Texto »

※ ※ ※

Opinión: La Alemania que conocíamos ya no existe

(Brandon Celi/The New York Times)
(Brandon Celi/The New York Times)


Cuando hace poco busqué un coche de alquiler en Las Vegas —estaba en Estados Unidos para cubrir las elecciones—, el agente del mostrador insistió en “ascenderme” a un BMW. “Para que te sientas como en casa”, me dijo mientras miraba mi carné de conducir alemán y sonreía. Tomé las llaves e hice una nota mental: afuera de Alemania, Alemania sigue intacta.

Cuando viajo, esto me ocurre a menudo. Afuera de Alemania, Alemania sigue siendo un país de automóviles, hogar de una economía floreciente. Afuera de Alemania, Alemania sigue siendo un país próspero, donde todo el mundo conduce un BMW o similar. Afuera de Alemania, Alemania sigue siendo un país ordenado, un lugar agradable tanto política como socialmente. Le sonreí al agente. Pero por dentro, hice una mueca de dolor. Porque en Alemania, Alemania ya no parece Alemania.

※ ※ ※

Filas de datos »
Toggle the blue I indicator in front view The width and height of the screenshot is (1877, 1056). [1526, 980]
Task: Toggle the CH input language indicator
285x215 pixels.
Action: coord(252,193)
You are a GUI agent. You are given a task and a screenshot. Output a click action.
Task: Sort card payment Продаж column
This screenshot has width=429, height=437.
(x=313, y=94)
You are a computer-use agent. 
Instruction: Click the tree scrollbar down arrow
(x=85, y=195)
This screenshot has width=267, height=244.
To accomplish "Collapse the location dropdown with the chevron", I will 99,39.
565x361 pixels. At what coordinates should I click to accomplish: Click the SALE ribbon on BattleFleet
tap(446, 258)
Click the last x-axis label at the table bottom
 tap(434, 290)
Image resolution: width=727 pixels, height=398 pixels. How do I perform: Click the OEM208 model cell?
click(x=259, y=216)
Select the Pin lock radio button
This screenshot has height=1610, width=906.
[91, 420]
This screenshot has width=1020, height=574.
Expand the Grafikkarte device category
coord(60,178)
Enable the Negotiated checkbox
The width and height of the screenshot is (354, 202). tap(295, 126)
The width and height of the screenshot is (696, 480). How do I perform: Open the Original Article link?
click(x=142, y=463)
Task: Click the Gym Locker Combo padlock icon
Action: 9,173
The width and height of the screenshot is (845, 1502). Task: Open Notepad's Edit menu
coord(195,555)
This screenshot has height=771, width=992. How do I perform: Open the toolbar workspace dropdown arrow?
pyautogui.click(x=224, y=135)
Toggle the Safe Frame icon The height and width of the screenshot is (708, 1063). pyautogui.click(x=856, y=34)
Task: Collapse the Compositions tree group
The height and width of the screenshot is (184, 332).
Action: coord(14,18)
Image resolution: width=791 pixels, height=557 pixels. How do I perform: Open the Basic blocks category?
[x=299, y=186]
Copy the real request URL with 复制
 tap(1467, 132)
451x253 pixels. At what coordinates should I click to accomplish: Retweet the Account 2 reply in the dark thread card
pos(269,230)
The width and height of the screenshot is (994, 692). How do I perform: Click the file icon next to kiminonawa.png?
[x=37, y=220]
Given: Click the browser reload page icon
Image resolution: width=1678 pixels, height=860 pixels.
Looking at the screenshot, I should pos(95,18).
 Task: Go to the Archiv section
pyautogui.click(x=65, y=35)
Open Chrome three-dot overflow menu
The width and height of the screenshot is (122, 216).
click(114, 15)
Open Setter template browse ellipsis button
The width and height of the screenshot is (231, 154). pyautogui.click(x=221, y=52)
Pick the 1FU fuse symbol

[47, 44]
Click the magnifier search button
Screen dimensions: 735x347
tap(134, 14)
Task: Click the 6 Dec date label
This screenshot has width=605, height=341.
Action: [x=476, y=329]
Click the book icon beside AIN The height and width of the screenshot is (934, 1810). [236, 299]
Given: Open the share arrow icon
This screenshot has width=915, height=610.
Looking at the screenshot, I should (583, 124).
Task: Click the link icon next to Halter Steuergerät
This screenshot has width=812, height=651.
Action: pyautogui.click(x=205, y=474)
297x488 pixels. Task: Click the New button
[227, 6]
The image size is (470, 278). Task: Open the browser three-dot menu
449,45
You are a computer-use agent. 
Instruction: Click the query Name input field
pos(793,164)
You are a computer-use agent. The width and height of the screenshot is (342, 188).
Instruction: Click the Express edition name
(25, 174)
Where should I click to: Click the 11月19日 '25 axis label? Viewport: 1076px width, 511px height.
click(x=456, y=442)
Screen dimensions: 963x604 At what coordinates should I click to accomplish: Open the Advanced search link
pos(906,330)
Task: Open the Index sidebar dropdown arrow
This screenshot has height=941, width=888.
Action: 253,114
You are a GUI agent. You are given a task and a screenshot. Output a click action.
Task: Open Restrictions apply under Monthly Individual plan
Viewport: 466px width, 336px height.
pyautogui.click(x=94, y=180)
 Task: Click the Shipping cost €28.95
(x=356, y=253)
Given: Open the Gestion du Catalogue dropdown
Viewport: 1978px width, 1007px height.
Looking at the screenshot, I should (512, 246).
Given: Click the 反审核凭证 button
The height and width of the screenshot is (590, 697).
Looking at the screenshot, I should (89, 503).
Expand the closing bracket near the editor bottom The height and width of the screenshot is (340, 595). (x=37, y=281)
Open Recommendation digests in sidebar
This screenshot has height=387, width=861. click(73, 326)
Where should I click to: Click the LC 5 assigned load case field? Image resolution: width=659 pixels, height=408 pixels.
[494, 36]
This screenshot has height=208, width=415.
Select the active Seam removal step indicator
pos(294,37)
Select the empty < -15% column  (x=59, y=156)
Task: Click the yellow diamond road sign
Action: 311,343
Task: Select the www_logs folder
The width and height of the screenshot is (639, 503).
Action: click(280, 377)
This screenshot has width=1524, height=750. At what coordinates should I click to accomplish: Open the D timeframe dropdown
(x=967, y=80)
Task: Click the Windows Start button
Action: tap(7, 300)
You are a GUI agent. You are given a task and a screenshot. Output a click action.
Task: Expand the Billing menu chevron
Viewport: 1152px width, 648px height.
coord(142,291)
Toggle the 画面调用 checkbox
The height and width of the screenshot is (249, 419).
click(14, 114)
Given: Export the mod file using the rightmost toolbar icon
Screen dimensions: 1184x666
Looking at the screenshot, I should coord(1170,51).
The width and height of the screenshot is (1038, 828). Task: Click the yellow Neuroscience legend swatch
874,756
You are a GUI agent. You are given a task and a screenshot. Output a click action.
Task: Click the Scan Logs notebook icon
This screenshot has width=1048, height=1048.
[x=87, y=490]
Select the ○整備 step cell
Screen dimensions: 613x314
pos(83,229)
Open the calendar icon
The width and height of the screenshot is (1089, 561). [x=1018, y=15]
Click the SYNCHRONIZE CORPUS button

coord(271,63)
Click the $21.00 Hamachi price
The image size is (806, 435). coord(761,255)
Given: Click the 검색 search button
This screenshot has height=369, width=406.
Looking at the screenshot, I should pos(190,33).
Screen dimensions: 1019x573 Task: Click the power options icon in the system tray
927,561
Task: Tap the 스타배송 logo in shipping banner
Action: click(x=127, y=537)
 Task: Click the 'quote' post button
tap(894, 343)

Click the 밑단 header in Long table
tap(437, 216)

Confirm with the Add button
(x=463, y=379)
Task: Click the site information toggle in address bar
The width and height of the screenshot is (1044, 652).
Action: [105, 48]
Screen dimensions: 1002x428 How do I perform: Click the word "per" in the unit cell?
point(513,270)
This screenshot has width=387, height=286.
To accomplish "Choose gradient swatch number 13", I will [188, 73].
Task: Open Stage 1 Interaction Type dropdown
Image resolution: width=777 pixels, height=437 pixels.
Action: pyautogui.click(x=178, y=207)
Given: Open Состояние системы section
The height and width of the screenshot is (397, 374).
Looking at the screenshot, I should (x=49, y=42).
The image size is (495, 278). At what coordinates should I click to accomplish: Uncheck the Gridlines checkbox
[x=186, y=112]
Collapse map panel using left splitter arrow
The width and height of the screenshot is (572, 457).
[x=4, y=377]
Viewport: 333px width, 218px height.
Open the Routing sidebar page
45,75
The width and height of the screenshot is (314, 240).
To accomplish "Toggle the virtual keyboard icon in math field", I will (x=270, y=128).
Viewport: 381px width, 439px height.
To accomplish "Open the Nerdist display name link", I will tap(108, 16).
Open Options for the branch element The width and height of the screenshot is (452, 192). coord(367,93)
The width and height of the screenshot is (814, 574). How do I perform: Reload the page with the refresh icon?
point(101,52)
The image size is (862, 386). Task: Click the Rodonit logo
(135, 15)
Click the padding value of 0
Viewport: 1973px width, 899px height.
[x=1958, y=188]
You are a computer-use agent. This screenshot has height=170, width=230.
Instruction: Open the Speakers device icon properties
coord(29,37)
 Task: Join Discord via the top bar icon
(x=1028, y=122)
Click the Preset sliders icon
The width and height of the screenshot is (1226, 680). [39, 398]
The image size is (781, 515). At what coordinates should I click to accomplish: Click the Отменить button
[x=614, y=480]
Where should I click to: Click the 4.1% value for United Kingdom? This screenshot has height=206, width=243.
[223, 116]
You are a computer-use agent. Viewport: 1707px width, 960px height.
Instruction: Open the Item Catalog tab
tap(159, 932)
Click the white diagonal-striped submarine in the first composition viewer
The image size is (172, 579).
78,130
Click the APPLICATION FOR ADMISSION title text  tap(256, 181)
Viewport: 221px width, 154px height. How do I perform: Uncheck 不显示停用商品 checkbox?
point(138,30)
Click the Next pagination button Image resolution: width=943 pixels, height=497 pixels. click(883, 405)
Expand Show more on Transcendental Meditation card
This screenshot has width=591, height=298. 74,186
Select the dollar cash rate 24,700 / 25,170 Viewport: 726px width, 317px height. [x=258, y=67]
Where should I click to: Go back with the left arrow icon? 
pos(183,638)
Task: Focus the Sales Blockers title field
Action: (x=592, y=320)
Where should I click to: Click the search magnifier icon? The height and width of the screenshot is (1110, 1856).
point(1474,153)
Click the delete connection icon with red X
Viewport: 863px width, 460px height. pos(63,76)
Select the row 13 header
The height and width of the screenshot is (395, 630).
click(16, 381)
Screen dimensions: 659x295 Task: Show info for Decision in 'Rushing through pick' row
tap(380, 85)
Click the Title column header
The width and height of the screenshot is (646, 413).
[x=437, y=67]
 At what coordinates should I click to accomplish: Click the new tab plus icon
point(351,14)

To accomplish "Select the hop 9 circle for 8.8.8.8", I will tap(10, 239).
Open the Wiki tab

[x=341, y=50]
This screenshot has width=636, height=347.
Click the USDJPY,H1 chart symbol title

※ ※ ※

Requisitos del ejercicio » Modifique el fragmento del texto sobre Alemania que comienza con "Opinión: La Alemania" y sigue hasta "Alemania sigue intacta.", sustituyendo "Las Vegas" por "Miami". Las filas provienen de una fuente distinta a la del texto.

Solución completa »
Opinión: La Alemania que conocíamos ya no existe

(Brandon Celi/The New York Times)
(Brandon Celi/The New York Times)


Cuando hace poco busqué un coche de alquiler en Miami —estaba en Estados Unidos para cubrir las elecciones—, el agente del mostrador insistió en “ascenderme” a un BMW. “Para que te sientas como en casa”, me dijo mientras miraba mi carné de conducir alemán y sonreía. Tomé las llaves e hice una nota mental: afuera de Alemania, Alemania sigue intacta.